La portucruzana



Alexis José Urbina Pimentel (*)

No sabía yo que para poder entrar al mundo de la lectura poética, debía estudiar una carrera universitaria diametralmente opuesta a la Literatura, paradojas de la vida. Como estudiante de Biología, pronto me fui convirtiendo en adepto lector de poesía. Puedo afirmar, que su explicación, la encuentro con certeza, en el día en que conocí a una joven estudiante de la Escuela de Letras de la Universidad de Los Andes.  
Sucedió una tarde, casi noche, encontrándome en la parada de autobuses en plena Avenida Universidad. Esperaba el anhelado transporte, cuando de pronto una voz fina se dejo escuchar. Era una joven de aproximadamente veinte años, de cabello castaño claro, tez blanca pero bronceada, con unos ojos profundamente azules, de estatura media, y una delgadez eterna.
De repente dijo -¿vas al centro?
Y con la timidez natural de todo estudiante de primer semestre, le contesté:
- Si, voy  al centro -.
Entablamos poco a poco una amena conversación. Me dijo su nombre, aunque hoy día no lo recuerdo. Que era de Puerto La Cruz, y estudiaba segundo semestre de Letras. Vivía en el centro de Mérida, específicamente en la Calle 22. Y así fue como la conocí.

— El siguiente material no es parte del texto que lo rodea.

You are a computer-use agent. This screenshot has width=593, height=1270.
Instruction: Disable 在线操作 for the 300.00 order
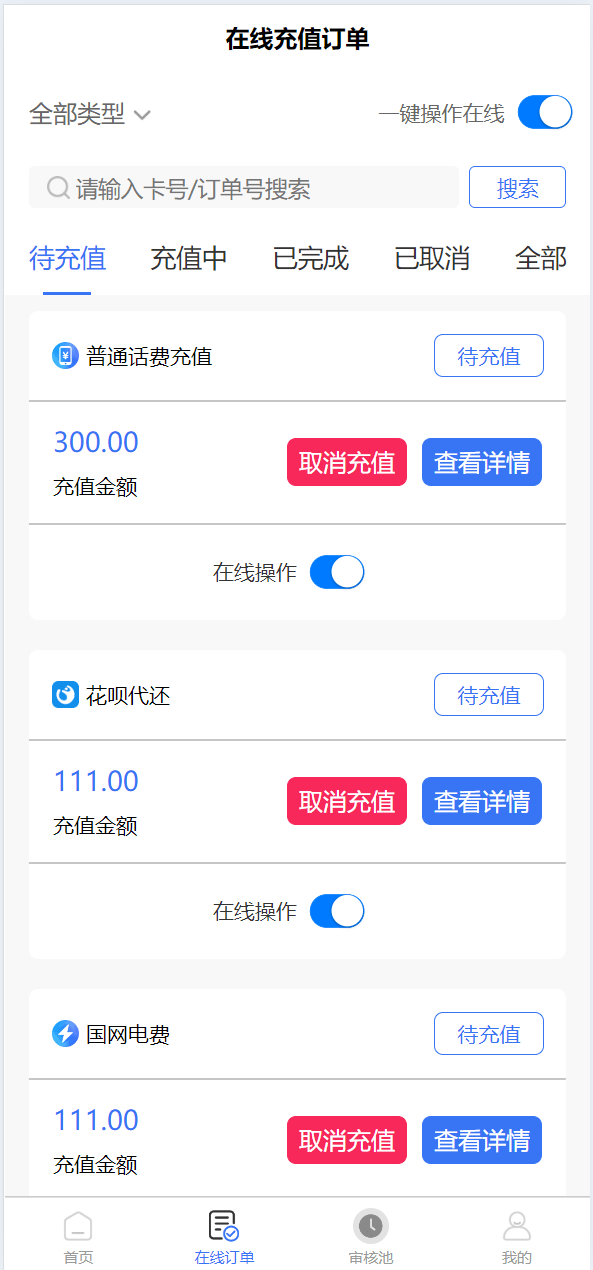(x=337, y=572)
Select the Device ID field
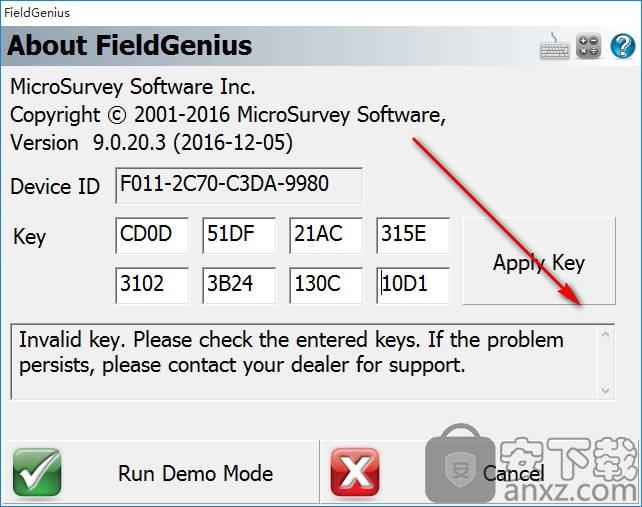The height and width of the screenshot is (507, 642). coord(239,186)
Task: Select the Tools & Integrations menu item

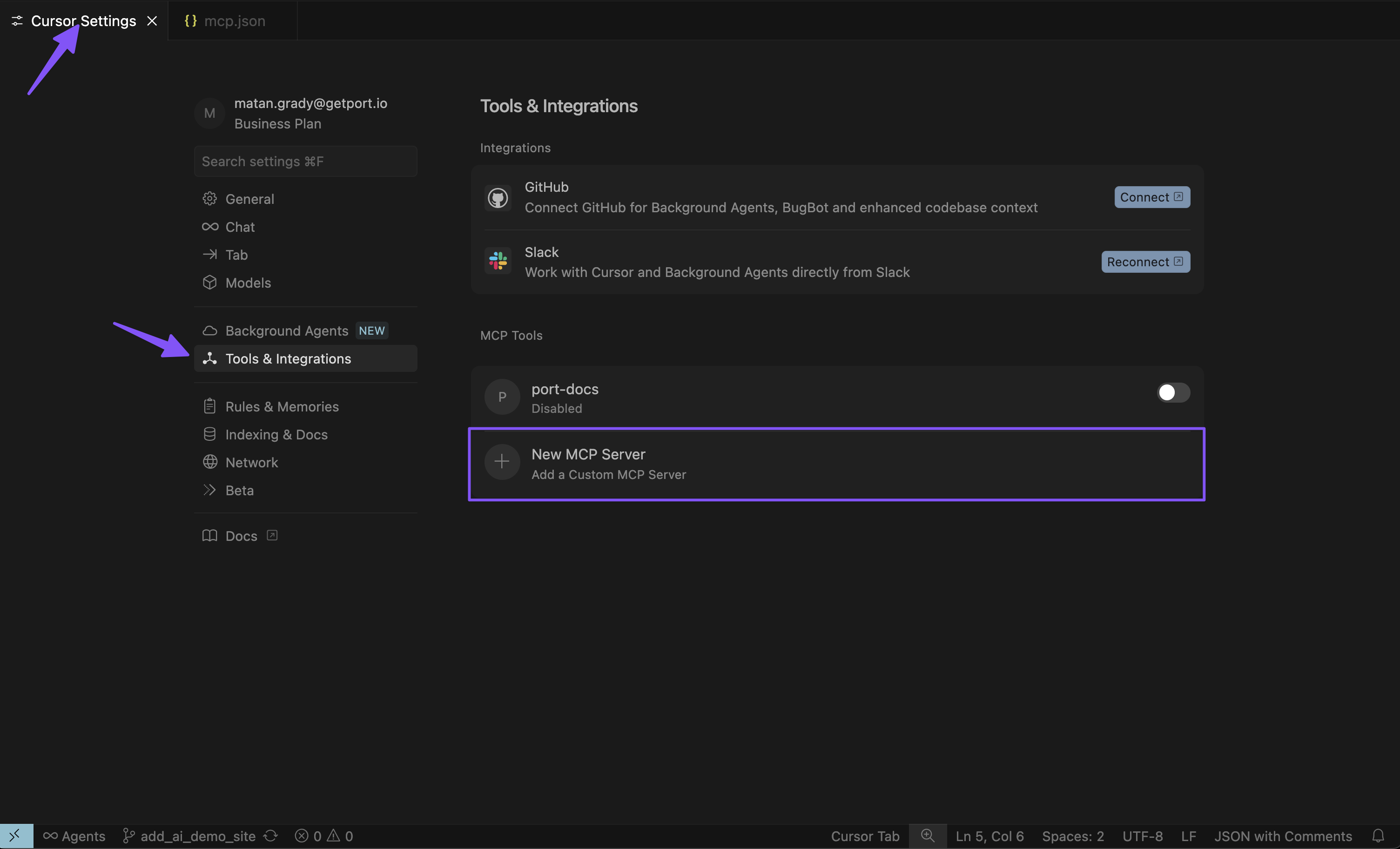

Transcurría la tarde, y el transporte universitario no aparecía por ningún lado. Fue entonces cuando me dijo que bajáramos caminando al centro de la ciudad. Acepte, y comenzamos a caminar. Con paso lento atravesamos toda la Avenida. Comenzó a hablarme de su gusto por la poesía. Me habló que su autor favorito era Rainer María Rilke, afirmando que la gran obra de este poeta fue Las Elegías del Duino. Y que era un poema hermoso que contenía una gran carga humana. Definitivamente era una clase improvisada sobre el tal Rilke. Mencionó que las Elegías eran diez, y con tanta información, me sentía atribulado. Que ironía, para un joven que en esos días se iniciaba en la ciencia, y solamente podía imaginar células, mitocondrias y retículos endoplásmicos. Sin embargo, todo lo dicho por ella me maravilló.
Seguíamos caminando, hace rato habíamos pasado el antiguo Cine Tibisay, y al final de la Avenida Universidad, en plena Redoma, la miré y la vi hermosa. Más Abajo en Plaza Milla, comenzó a llover y pregunté a la sentida poetiza, si le importaba que lloviera, contestando pausadamente que no, que más bien le encantaba caminar bajo la lluvia.
En acto seguido procedió a quitarse los zapatos para disfrutar de la lluvia merideña, de la brisa, como le llaman los oriundos de esa bonita ciudad y continuamos caminado. Ella seguía hablándome de las elegías, como si fueran propias. Que la primera trataba de… Que la segunda… Que la tercera era más… Que la cuarta… Que la quinta… Que la sexta… Que la séptima… Que la octava… Que la novena… Que la décima…
Todo lo expresaba con una sentida carga poética. A veces con amor, a veces con dolor, y otras tantas con pasión. Se unía en ella el desenfreno de Rilke.
Así percibí a esta muchacha, que los albores del destino la llevaron a estudiar a cientos de kilómetros de su hogar. Venía de tierra caliente, del sol, de la playa, de las olas, del chipichipi, del tambor, del juego de truco, de las empanadas de cazón. Traía consigo tanto trópico, pero en ese momento, la arropaban las montañas, los cóndores eternos, la agraciada ingenuidad de Juan Félix Sánchez, las nieves de don Tulio, las calles bulliciosas de centro de la Mérida cosmopolita, el canto del cristofué, la leyenda de la india Tibisay, las heroínas que se aguantaban a los estudiantes en sus parrandas nocturnas, y Amador y su combo.
La lluvia continuaba, tan cumplida como arropadora, y las Elegías seguían estando en el ambiente. Podía percibirse por lo contado, la desgarbada figura de Rilke, padeciendo desordenes psicológicos. Ella trataba de explicarme que el poeta comenzó con su primera elegía en 1911, y que culminó su décima y última elegía en 1922. Parecía demasiado tiempo, no obstante, si el buen vino amerita un  añejamiento de largos años, también una obra de trascendencia, también necesita del depuramiento que sólo el tiempo puede dar.
Al llegar a la puerta de la casa, donde vivía la “Rilke de los ochenta”, estábamos completamente mojados por tanta lluvia. La percibí más hermosa que antes, con su cabello estilando, la ropa ceñida al cuerpo. Parecía una leona mojada. La belleza femenina en su máximo esplendor.
Su despedida fue tajante:
.-Nos vemos el próximo jueves… ojalá llueva. Siempre estará Rilke, pero ese día nos acompañara Walt Witman. Ciao.